Yeah, some people have niche needs, that's fully understandable. But for most people, keeping a display in HDR mode is not optimal. It's the same on consoles with a TV as well; if the content asks for it, the TV switches to HDR. But if not, it stays in SDR as default. There are many obvious reasons for that (AI helped format this list):
  • Prevents Washed-Out Appearance: SDR desktop elements and applications look dull and faded when displayed using the HDR brightness curve (PQ).
  • Ensures Color Accuracy: SDR content is mastered in the sRGB color space.

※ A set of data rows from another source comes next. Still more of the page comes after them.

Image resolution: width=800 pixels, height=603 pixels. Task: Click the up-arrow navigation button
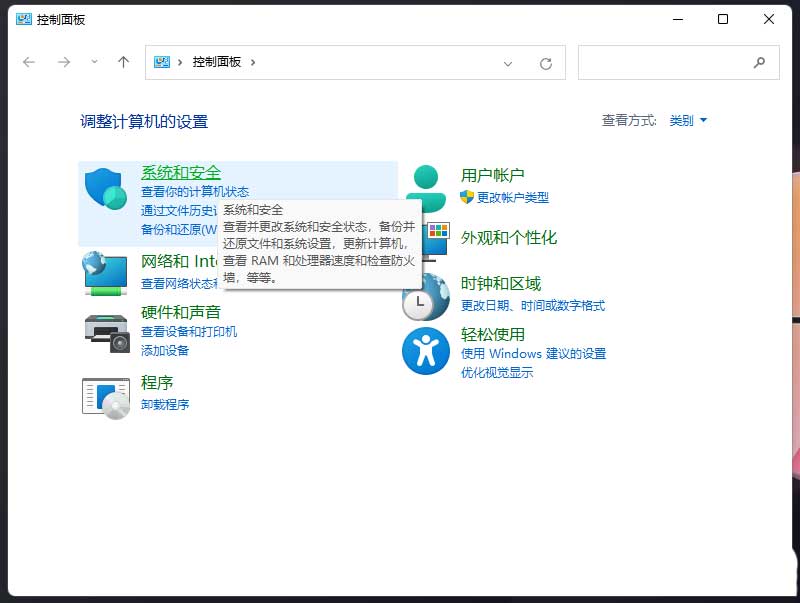(x=123, y=62)
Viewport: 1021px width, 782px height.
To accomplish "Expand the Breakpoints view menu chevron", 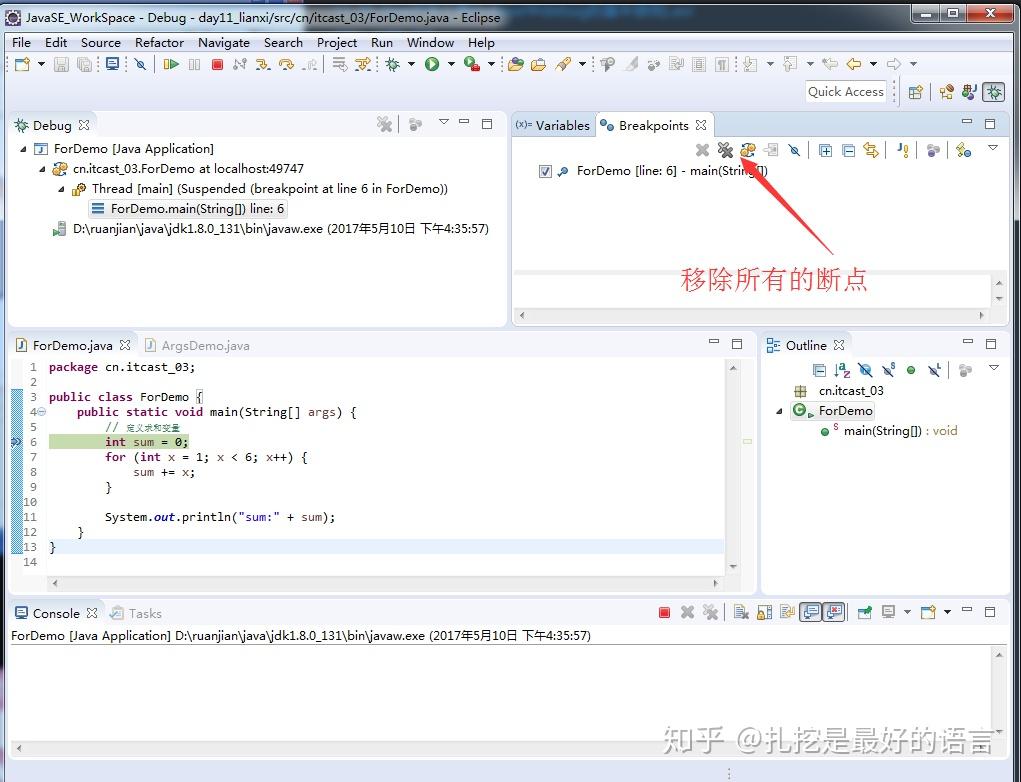I will [x=992, y=148].
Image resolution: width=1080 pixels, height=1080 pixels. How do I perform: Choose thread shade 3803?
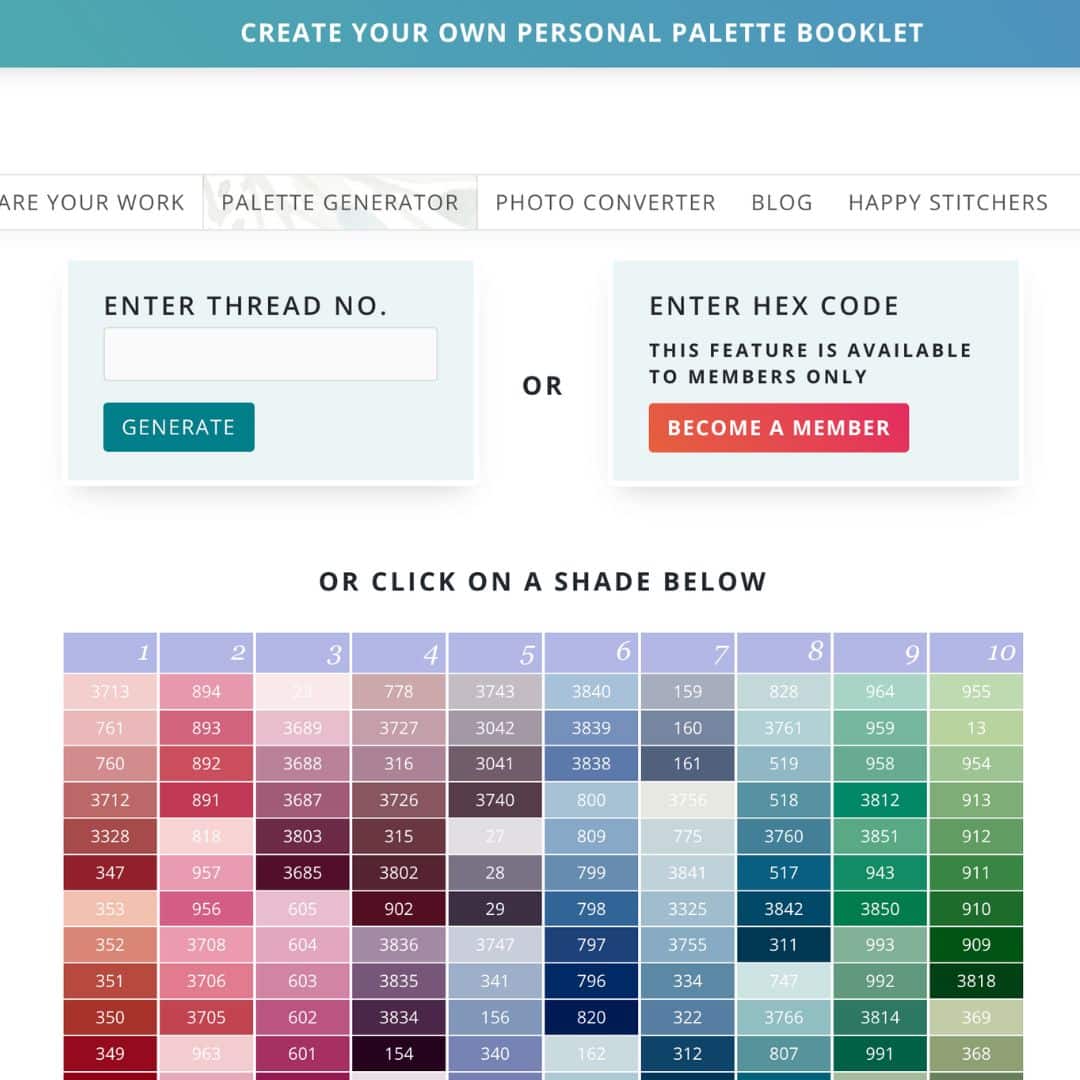[302, 837]
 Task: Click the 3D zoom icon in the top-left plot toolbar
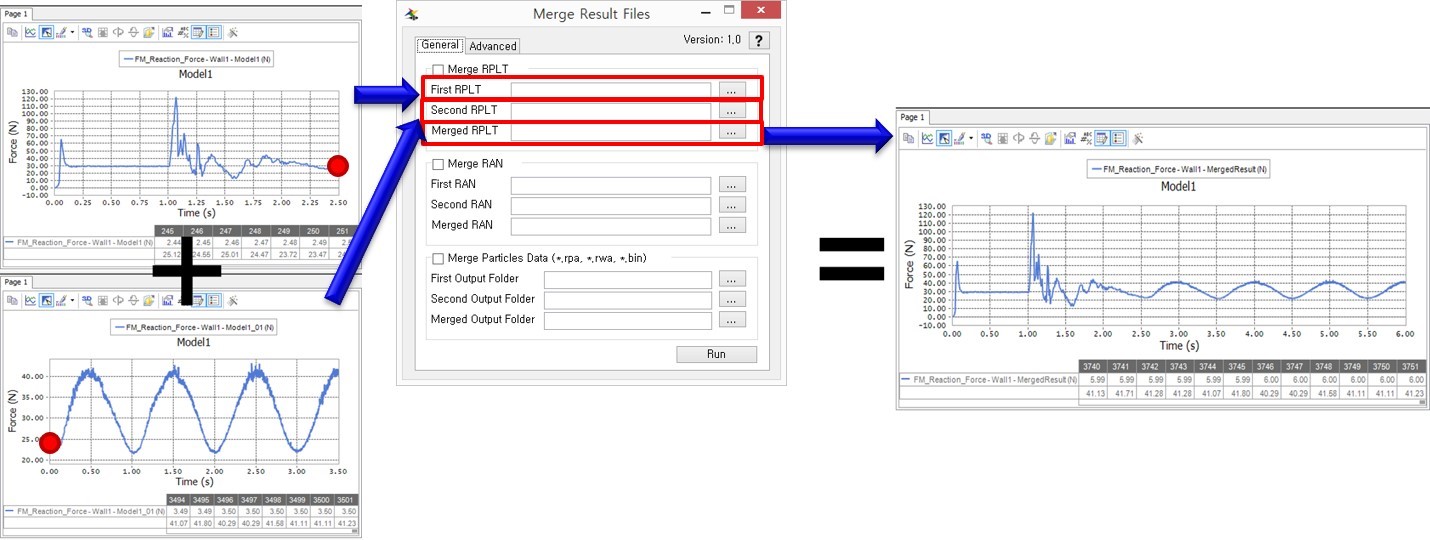(x=86, y=32)
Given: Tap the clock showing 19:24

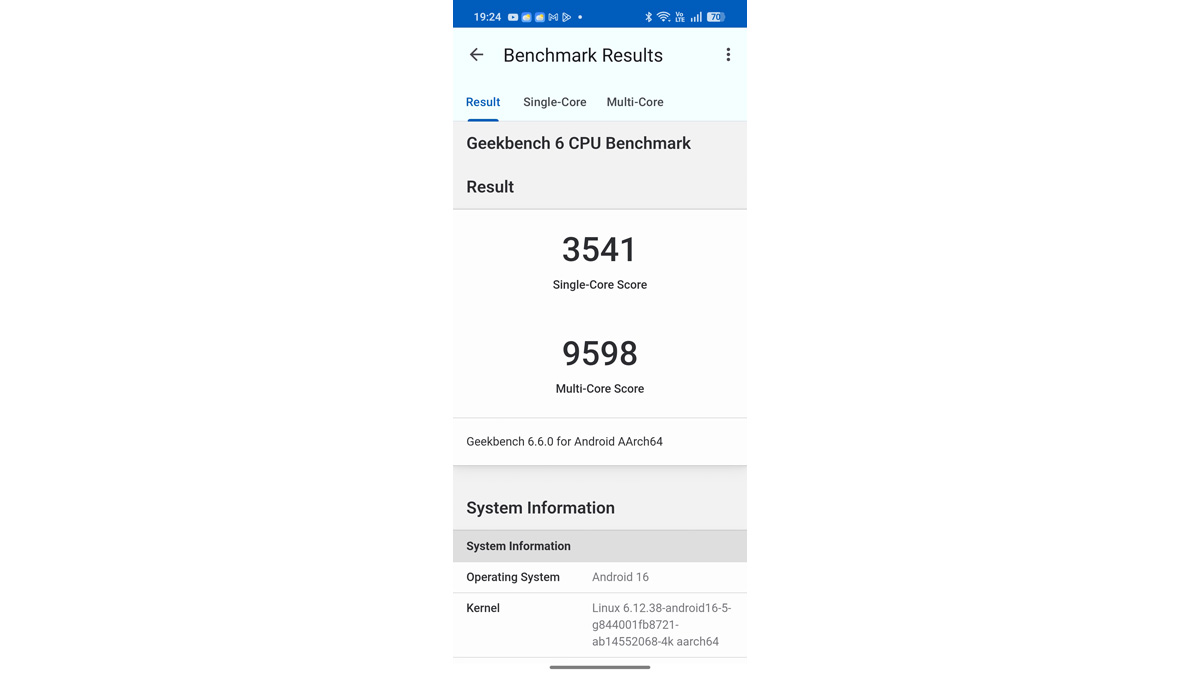Looking at the screenshot, I should click(487, 17).
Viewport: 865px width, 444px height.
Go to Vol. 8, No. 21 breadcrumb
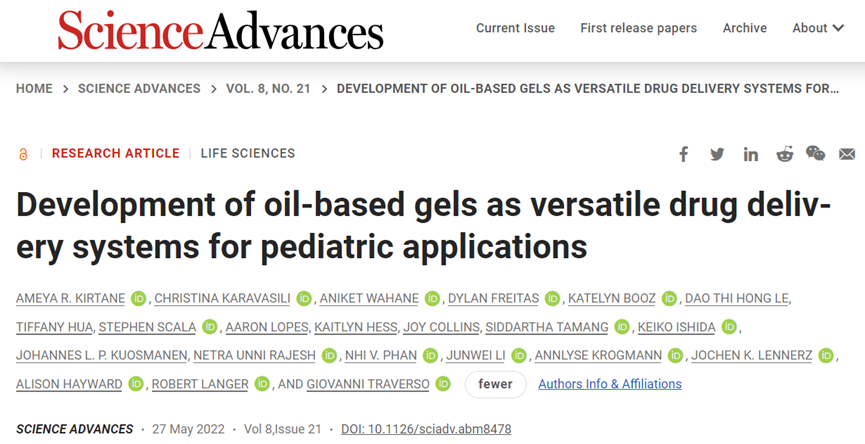pyautogui.click(x=268, y=89)
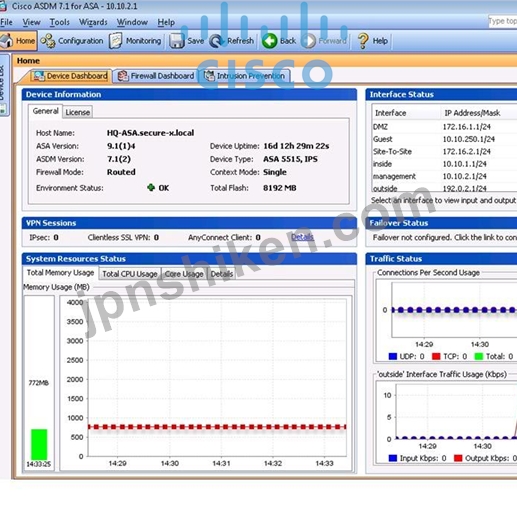
Task: Switch to the Core Usage tab
Action: pos(184,274)
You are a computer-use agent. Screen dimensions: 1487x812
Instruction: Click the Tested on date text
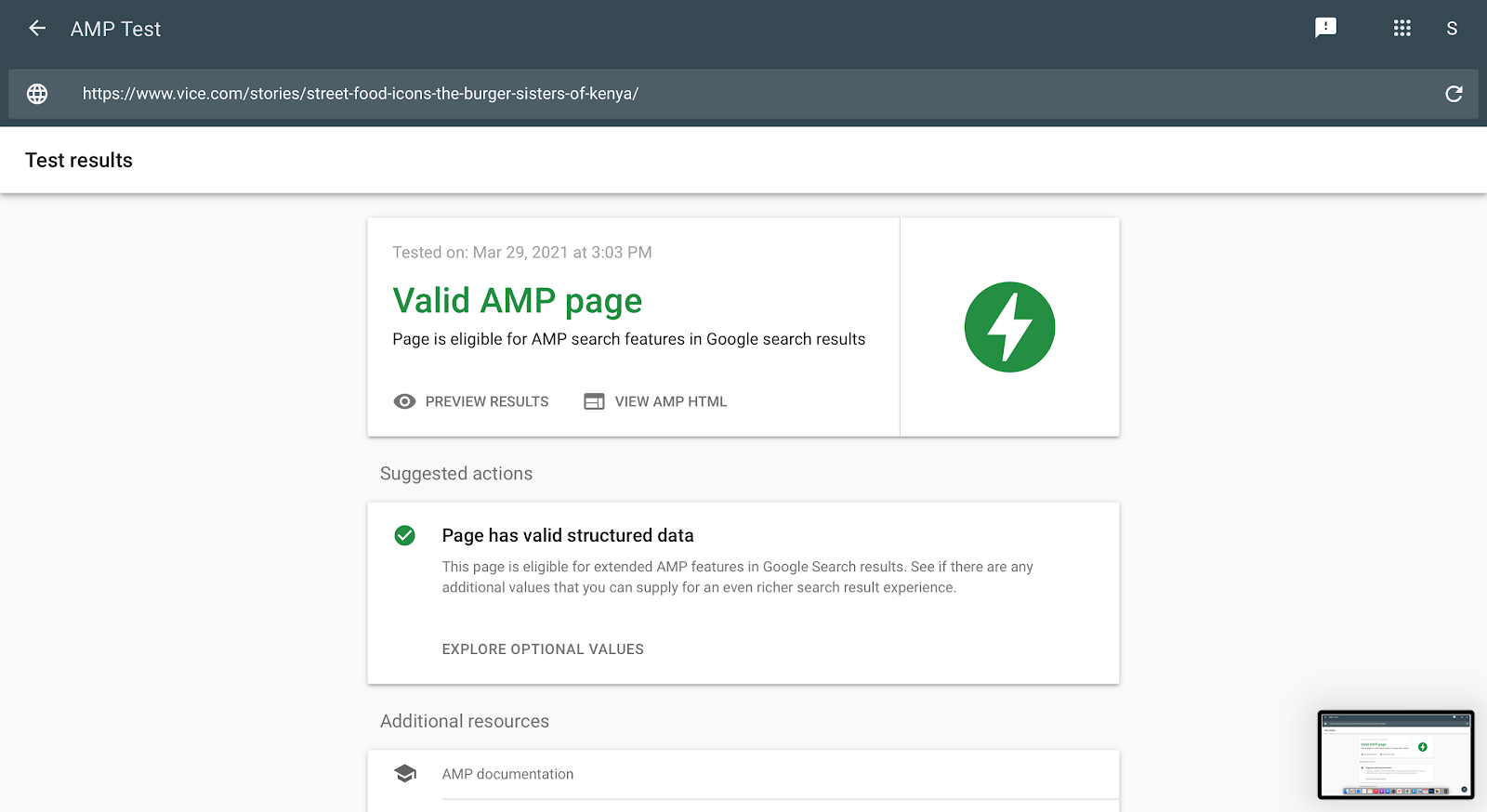click(x=521, y=253)
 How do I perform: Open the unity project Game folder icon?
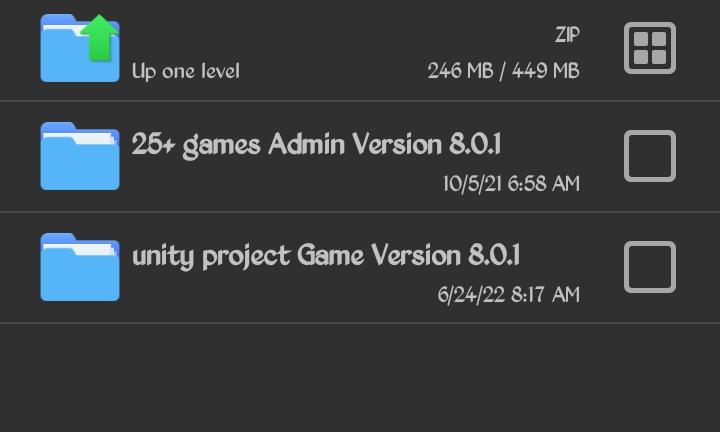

HDR mode can force the display's wider color gamut, resulting in inaccurately saturated or undersaturated colors on standard content.
  • Reduces Power Consumption: HDR mode forces the display's backlight to run at or near maximum brightness, which significantly increases power draw.
  • Minimizes Display Wear: Constant high-brightness operation accelerates panel degradation and wear, especially on OLED displays.
  • Avoids Local Dimming Artifacts: For displays with Full Array Local Dimming (FALD), staying in SDR prevents artifacts like blooming or haloing on static desktop elements.
  • Restores OSD Brightness Control: Many monitors lock out the manual brightness adjustment in their menu when HDR is enabled, making the screen uncomfortably bright.
I wouldn't trade my beautiful bespoke SDR color profile for my QD-OLED display just for the convenience of not clicking on my HDR tray app :)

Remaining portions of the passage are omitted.